Aims: Obesity and the accompanying increased morbidity and mortality risk is highly prevalent
among older adults. As obese elderly might benefit from intentional weight reduction,
it is necessary to determine associated and potentially modifiable factors on senior
obesity. This study focuses on multi-morbid patients which make up the majority in
primary care. Methods: A total of 3,189 non-demented, multi-morbid participants aged 65–85 years were recruited
in primary care within the German MultiCare-study. A healthy lifestyle score (HLS)
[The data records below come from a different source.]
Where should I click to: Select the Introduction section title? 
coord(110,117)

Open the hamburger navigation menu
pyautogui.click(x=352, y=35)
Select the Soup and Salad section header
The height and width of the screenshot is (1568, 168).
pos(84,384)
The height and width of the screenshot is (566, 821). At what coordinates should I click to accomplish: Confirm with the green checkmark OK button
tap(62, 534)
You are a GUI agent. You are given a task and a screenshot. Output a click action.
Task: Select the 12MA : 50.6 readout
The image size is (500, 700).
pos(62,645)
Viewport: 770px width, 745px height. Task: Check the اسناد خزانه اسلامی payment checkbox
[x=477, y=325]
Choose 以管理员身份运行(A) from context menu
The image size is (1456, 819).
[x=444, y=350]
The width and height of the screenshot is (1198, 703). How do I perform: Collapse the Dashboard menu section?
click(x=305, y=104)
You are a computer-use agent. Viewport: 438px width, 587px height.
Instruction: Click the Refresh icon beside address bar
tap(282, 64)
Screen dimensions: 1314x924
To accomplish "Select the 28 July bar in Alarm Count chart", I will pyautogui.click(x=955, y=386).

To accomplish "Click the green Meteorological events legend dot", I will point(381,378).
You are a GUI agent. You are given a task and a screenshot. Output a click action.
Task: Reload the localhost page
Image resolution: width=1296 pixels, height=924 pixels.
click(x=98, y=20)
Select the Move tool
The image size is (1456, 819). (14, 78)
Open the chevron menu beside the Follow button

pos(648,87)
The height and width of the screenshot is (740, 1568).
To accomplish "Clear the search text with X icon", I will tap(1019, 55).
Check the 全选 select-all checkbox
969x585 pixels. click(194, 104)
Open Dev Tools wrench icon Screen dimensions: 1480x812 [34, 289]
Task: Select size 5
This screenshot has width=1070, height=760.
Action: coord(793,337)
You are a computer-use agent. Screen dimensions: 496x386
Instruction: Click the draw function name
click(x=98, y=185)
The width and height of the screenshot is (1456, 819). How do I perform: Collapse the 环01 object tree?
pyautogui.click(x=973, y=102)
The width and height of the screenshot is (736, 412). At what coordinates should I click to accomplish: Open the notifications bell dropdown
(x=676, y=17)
was introduced. Body Mass Index (BMI, general obesity) and waist circumference (WC,
abdominal obesity) were used as outcome measures. Results: About one third of all patients were classified as obese according to BMI. The prevalence
of abdominal obesity was 75%. Adjusted for sociodemographic variables and disease
burden, participants with the highest HLS displayed a lower BMI (–0.7kg/m2, p<0.016) and WC (–4.3 cm, p<0.001). Additionally, in multivariate regression, higher
subjective and objective health-related impairment were associated with lower WC and
BMI. For individual lifestyle choices, higher physical activity (β=1.111; p<0.01)
and current smoking (β=–1.543; p<0.01) were associated with BMI. Conclusion: Assessment of WC as a measure of obesity in multi-morbid elderly seems inevitable
in order to identify individuals at risk. Yet, age-specific thresholds for the BMI
are needed likewise. The general practitioner plays an essential role in delivering
weight counseling to older patients and is able to assess relevant lifestyle choices.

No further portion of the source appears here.